[Stored items]
==================================================
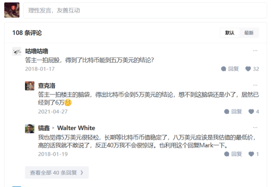Switch to 默认 sorting tab
Viewport: 271px width, 187px height.
point(230,33)
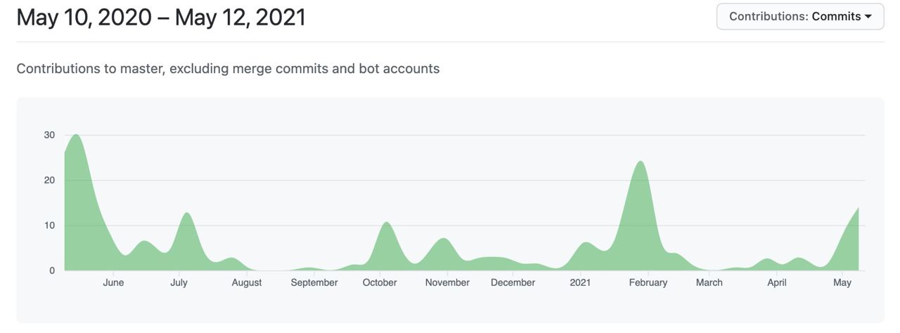Image resolution: width=900 pixels, height=333 pixels.
Task: Click the 20 value on the y-axis
Action: click(x=49, y=180)
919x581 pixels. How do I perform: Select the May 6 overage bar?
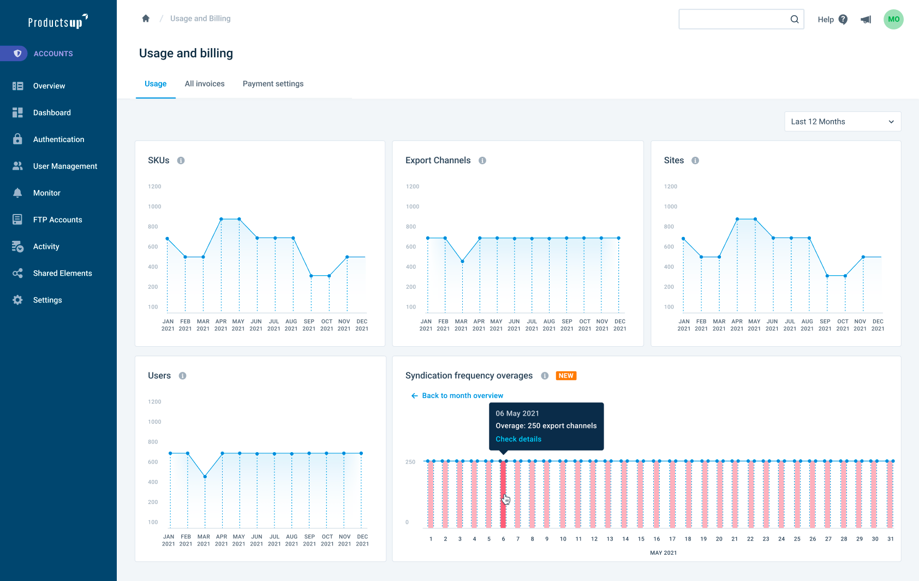pyautogui.click(x=503, y=494)
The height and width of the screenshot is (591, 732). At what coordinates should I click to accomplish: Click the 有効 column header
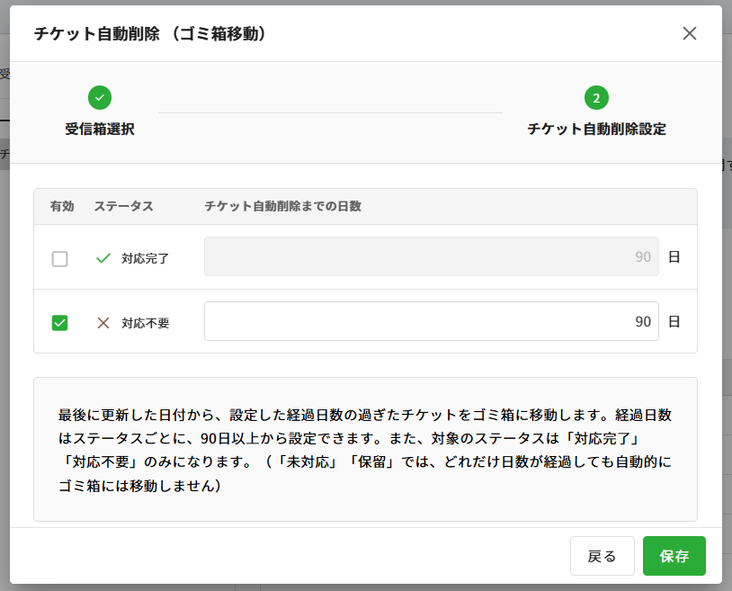tap(62, 206)
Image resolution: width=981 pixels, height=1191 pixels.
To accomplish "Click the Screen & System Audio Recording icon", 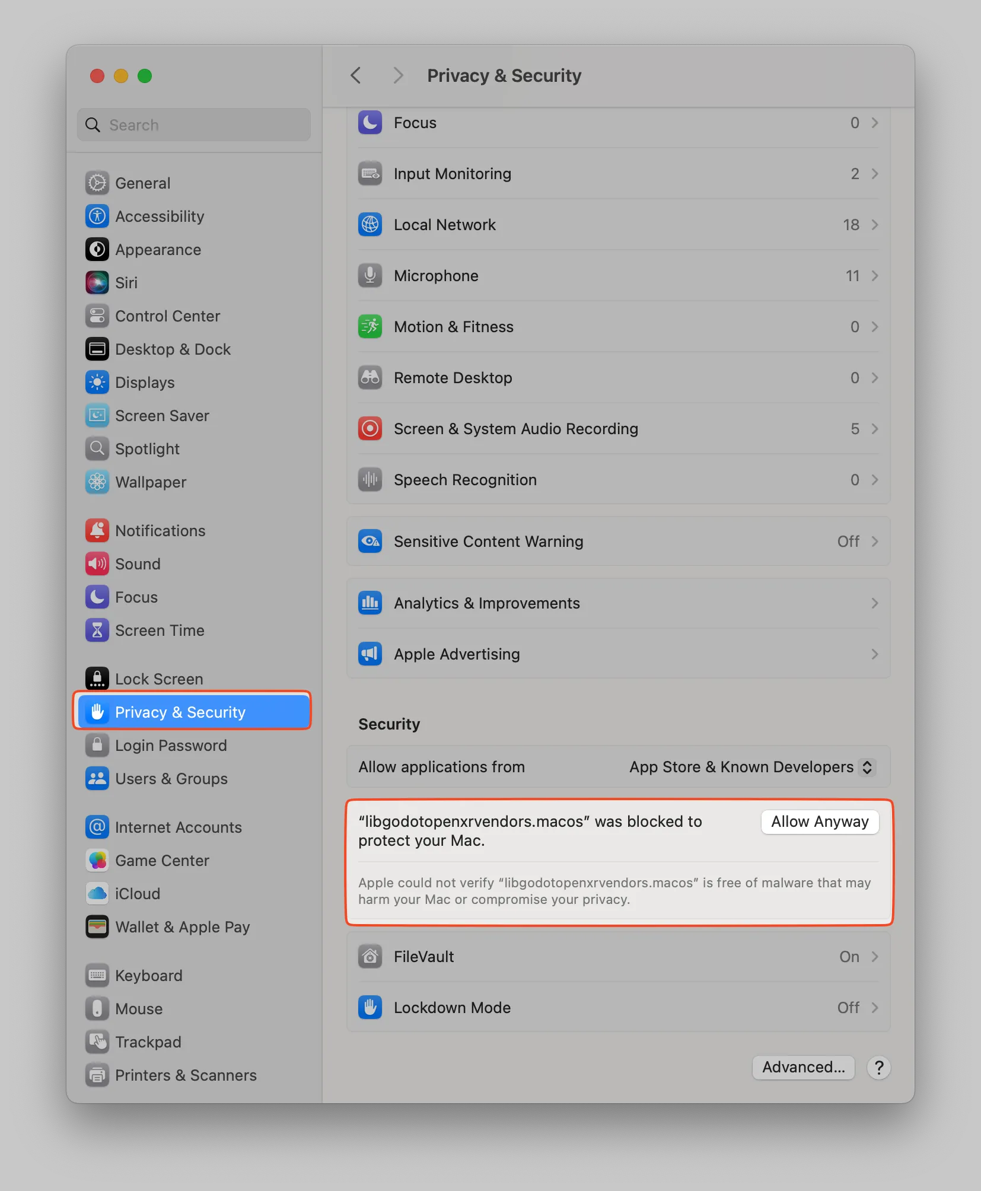I will pos(370,429).
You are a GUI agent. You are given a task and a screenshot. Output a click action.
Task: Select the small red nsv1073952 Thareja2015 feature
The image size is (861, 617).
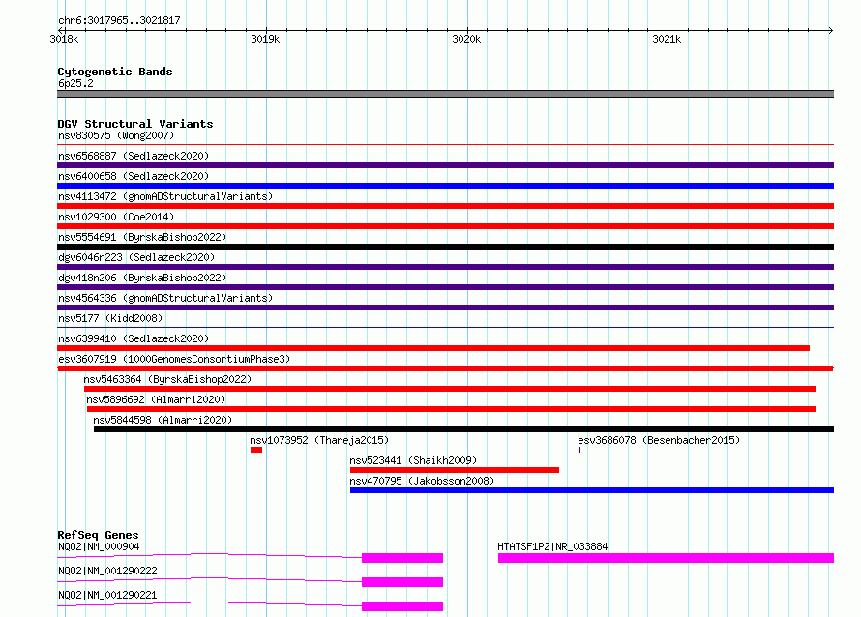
==================================================
Work task
Print only the lines from the line that contains "Task: Select the" to the final line of the data, inclusive. Pictures stay out.

Exercise output
Task: Select the small red nsv1073952 Thareja2015 feature
The image size is (861, 617).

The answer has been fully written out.